The service hooks up schmucks who don’t have their own pussy posse with women who get paid $50 an hour, three-hour minimum, just to hang out with the customer in the hope of attracting actual dates. Apparently, the lasses see a guy with wing women as approachable and non-threatening. Best of all, it brings out their instinctive competitiveness.
My petite young hat-wearing thespian friend Tess says, “Sistahs before mistahs” when asked if she would home in on another women’s action and become more intrigued if a suitor already had a hottie or two on his arm. Tess says she’d get the impression that the guy was a playa, or “why would he be interested in me if he has all these other women?”
Tess is cute, naive and puppy-loyal to her girlfriends. Give the thespian a few years of working the dating scene and she might develop the “my vagina before anyone else’s” fighter mentality that some of my experienced, life-in- the-fast-lane friend girls possess. Now, these lovely ladies wouldn’t trample on their friends, but in the big dating pond they are great white sharks.
Poor little Tess is a guppy compared to some of these fantastic women.
These gorgeous sharks would most definitely take the wing women bait and ferociously rip it to shreds. They are accustomed to getting what they want, immediately, and have honed their flirty skills to the point where they easily outmanoeuvre the inept. Resistance, as the Borg say, is futile.

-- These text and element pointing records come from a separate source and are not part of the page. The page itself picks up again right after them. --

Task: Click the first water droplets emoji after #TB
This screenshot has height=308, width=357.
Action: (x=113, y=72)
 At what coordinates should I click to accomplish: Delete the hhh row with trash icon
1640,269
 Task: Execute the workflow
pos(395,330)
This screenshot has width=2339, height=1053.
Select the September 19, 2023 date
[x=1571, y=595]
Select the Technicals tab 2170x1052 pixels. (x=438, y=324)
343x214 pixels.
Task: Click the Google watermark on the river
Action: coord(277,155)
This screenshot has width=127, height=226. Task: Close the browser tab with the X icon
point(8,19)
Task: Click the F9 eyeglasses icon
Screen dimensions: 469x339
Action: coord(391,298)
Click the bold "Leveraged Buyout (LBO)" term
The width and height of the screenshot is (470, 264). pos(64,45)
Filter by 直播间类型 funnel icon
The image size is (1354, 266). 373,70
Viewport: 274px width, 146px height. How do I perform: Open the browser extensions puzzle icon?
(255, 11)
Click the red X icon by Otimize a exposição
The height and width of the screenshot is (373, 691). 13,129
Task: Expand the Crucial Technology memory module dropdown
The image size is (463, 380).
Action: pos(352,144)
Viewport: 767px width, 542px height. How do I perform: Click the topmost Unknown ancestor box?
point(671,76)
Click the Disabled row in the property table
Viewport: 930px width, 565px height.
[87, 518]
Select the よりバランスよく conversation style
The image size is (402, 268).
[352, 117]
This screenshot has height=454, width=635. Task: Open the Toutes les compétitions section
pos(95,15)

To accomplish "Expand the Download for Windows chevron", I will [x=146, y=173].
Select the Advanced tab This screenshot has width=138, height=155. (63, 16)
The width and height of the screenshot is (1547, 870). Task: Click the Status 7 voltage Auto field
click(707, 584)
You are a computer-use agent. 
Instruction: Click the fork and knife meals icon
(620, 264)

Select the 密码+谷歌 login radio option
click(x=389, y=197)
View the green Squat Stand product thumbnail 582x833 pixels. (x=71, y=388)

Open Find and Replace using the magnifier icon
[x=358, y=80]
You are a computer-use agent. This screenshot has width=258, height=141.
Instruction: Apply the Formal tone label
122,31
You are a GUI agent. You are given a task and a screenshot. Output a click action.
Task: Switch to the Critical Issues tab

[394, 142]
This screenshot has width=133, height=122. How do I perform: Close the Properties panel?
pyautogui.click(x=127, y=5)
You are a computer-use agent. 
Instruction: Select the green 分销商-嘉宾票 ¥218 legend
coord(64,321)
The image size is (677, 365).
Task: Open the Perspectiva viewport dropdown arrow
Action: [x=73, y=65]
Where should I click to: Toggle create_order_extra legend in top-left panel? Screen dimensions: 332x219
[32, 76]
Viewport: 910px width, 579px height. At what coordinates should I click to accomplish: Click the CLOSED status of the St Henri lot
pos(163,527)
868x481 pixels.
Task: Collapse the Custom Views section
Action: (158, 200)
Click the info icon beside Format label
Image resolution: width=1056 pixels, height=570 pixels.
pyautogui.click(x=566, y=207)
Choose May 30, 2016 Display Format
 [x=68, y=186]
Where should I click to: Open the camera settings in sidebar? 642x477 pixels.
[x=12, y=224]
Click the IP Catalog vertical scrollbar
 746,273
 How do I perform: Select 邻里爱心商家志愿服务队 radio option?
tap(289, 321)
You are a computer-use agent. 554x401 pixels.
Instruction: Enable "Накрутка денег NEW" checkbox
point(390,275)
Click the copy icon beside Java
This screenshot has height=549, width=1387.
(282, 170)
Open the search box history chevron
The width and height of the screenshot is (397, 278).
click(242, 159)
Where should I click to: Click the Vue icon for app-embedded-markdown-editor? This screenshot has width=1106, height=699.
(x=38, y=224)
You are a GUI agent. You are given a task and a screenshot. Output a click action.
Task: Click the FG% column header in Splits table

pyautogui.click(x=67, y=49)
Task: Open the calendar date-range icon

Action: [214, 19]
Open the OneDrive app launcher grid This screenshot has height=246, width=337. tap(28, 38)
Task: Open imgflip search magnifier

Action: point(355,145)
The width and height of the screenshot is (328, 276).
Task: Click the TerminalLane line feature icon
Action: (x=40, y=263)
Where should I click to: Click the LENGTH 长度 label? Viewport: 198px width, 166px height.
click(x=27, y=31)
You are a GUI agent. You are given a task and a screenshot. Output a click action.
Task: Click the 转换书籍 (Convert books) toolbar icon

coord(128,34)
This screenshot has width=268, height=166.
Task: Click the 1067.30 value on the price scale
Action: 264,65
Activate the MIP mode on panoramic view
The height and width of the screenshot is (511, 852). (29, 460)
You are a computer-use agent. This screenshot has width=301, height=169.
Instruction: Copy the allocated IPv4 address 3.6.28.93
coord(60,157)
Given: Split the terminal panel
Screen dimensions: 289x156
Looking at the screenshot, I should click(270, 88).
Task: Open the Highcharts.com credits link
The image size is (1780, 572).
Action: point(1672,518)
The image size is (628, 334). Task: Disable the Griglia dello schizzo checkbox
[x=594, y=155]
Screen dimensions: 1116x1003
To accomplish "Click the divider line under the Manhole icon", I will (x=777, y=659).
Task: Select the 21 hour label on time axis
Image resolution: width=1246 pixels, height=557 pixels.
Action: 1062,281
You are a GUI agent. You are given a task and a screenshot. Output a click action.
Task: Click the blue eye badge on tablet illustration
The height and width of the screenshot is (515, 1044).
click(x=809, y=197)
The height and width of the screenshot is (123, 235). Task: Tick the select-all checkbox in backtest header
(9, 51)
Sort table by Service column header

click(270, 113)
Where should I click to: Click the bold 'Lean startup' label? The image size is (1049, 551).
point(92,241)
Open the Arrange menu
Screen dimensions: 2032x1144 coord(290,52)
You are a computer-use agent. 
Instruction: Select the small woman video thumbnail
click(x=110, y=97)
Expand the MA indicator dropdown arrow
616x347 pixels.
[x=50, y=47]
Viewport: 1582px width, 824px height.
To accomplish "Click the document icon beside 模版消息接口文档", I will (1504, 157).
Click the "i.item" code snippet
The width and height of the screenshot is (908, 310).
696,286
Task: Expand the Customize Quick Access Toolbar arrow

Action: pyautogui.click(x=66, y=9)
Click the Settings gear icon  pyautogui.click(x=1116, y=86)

“I wing for no one,” writes my sensational, saucy, sexy, UK-residing muse.
She adds, “The only person I’m interested in nabbing beautiful male partners for is me.”
It’s been some time since we’ve downed martinis together, but I’d say her fantastic flirty nature would hamper my style. She’d frighten off all competition. Then I’d end up acting as a “wing man” with my girly, petite, easily beat-upable profile attracting loutish blokes thinking they’re manlier than me.
Ideally, we wouldn’t just be seen as a dynamic duo using each other to attract the opposite sex. But what if we leave potential suitors with the impression that we’re a couple?
To avoid the dilemma, wingwomen. com offers a discount on multiple dates.
Two women seems to be the safe number. Then the message being sent to the pack is that this group is out for a good time, so stop by for a chat. The service’s founder claims that he came up with the idea when he was in the company of two friend girls, Karen and Danielle. He writes, “They are both attractive girls with great personalities. In the past, I was hesitant to go out with them because I thought they’d hurt my chances of meeting women.
“Then, the first night I hit some bars with them, I was having such a good time that I didn’t even care about meeting other women. As the night moved along, I ended up meeting four girls. Karen introduced me to two of them and the other two actually approached me. The girls could see how much fun we were having and wanted to be part of it. I wound up going home with two phone numbers that night.”
But partying with too many women can apparently send a wholly unintended message: one of the ladies will seem to have a claim on the man or the casual, easy feel might suggest that the man is light in the loafers.
“You might be confused with a gay guy. That could really ruin your chances,” remarks my L5R-card-player, live-action role-playing, coffee jockey friend boy Robert.
An opportunity to put the wing women theory through its paces hasn’t presented itself yet.
Though my inspiring, heavenly, babe-alicious muse and I are both seeking hot summer flings resulting in regular sex, the logistics of managing to prowl the pubs together makes this unlikely to happen. The muse doesn’t need a wing man, but I can use all the hare-brained schemes the Internet is capable of spewing out.